Copy out each line below that has the word "computer" in it.

-------- Input data

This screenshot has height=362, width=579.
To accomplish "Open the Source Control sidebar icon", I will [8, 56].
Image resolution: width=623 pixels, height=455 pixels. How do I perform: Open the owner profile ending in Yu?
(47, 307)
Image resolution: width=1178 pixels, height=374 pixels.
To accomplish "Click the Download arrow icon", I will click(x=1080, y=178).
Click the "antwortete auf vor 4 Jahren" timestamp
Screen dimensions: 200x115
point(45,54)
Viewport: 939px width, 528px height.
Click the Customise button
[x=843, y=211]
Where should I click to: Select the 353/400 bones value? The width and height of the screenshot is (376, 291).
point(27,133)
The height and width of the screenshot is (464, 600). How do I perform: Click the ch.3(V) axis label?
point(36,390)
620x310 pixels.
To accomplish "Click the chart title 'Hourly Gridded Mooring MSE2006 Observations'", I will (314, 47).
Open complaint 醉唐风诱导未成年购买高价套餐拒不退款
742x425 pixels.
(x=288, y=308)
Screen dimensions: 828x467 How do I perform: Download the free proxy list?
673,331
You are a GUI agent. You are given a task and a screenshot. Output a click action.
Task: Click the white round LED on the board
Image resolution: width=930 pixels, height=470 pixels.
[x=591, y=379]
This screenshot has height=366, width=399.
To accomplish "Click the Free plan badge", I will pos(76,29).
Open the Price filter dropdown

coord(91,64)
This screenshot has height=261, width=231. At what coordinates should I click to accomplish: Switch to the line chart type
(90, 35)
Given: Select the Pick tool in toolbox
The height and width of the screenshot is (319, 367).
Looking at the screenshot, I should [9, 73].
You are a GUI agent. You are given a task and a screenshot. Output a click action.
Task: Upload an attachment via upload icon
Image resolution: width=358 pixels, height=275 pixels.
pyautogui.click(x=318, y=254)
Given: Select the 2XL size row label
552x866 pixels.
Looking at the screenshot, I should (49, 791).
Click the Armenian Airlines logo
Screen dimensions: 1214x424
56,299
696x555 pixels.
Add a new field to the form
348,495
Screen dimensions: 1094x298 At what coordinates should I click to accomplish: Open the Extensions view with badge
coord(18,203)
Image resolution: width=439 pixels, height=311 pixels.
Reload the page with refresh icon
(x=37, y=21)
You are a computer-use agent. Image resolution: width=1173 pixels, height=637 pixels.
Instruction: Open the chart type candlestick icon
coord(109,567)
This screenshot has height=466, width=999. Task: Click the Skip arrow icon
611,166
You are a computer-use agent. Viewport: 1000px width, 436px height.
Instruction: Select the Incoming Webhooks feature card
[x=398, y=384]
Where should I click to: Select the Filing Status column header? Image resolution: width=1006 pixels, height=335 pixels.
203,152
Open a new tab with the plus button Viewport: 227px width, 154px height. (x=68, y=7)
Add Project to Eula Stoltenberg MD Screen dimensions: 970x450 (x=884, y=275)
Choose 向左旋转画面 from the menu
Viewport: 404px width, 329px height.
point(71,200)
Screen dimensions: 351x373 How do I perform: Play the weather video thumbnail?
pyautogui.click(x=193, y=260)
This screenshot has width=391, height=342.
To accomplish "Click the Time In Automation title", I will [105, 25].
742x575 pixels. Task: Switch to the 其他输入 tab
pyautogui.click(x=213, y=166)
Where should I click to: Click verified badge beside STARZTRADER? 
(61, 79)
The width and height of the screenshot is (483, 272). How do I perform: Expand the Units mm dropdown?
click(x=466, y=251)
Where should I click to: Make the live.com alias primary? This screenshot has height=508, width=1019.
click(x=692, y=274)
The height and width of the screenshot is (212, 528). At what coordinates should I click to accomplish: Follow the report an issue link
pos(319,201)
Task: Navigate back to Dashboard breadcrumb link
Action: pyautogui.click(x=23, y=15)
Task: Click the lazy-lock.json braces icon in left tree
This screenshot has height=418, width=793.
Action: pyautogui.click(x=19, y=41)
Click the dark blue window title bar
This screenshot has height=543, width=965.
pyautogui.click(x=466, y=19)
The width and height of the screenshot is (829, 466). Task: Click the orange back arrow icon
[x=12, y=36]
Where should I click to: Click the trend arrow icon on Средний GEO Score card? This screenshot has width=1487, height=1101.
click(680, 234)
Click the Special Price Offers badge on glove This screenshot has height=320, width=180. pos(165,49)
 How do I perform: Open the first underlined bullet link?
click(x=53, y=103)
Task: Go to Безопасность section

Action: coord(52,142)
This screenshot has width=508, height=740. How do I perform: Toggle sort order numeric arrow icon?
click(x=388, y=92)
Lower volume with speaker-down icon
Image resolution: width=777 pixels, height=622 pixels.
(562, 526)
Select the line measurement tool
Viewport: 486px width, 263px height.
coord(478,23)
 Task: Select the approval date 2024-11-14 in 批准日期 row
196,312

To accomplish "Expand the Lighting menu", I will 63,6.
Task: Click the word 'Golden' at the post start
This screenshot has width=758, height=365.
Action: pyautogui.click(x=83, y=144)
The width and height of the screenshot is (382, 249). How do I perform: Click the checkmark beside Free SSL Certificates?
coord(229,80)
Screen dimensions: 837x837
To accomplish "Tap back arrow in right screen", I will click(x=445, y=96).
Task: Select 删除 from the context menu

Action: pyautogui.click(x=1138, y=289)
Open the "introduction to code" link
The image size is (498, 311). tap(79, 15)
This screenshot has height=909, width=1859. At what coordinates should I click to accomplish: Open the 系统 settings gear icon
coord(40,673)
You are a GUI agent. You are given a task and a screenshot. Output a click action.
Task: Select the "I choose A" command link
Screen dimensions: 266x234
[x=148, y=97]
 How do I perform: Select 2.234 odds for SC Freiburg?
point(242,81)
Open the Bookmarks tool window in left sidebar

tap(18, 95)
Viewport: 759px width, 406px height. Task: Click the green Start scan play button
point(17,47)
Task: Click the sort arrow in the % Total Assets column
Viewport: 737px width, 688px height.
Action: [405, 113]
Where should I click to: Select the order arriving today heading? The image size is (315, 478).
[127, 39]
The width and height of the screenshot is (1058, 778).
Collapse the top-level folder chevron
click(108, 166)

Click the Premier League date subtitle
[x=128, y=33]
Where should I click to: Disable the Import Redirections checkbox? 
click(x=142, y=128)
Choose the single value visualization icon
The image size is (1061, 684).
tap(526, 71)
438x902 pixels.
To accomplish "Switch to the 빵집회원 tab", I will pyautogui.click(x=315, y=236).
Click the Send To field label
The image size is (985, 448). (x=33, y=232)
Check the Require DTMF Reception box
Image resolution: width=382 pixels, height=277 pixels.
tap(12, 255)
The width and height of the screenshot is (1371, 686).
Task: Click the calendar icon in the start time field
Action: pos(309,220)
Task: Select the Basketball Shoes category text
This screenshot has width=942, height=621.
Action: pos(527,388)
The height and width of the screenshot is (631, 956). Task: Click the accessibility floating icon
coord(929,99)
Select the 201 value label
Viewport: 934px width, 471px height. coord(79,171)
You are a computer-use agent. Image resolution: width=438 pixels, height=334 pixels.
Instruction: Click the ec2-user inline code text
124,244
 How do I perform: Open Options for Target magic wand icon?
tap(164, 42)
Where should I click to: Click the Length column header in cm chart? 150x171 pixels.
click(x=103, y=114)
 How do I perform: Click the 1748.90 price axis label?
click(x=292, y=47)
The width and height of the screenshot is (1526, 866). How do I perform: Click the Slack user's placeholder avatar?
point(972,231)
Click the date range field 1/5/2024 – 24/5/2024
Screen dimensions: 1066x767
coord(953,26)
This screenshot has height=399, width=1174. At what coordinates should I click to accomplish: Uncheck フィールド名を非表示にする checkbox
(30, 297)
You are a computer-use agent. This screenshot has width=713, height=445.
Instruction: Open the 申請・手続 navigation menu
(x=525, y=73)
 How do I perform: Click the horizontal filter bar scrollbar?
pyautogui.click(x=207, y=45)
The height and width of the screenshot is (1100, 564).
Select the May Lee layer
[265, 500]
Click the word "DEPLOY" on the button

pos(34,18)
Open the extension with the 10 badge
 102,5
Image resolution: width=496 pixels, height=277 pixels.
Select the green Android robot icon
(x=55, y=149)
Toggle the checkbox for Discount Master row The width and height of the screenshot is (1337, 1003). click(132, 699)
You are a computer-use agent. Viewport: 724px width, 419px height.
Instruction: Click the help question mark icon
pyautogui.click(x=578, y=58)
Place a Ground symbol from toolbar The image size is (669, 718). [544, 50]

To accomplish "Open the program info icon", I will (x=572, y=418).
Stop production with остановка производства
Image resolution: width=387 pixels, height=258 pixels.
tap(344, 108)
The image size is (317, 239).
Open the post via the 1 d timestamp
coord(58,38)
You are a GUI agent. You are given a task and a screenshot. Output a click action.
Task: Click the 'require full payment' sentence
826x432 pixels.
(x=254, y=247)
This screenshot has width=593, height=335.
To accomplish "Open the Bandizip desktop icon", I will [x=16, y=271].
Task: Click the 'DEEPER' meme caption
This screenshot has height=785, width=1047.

----------------

_Solution for this problem_
You are a computer-use agent. Image resolution: width=1173 pixels, height=637 pixels.
You are a computer-use agent. Viewport: 1000px width, 436px height.
You are a computer-use agent. Image resolution: width=438 pixels, height=334 pixels.
You are a computer-use agent. This screenshot has width=713, height=445.
You are a computer-use agent. Viewport: 724px width, 419px height.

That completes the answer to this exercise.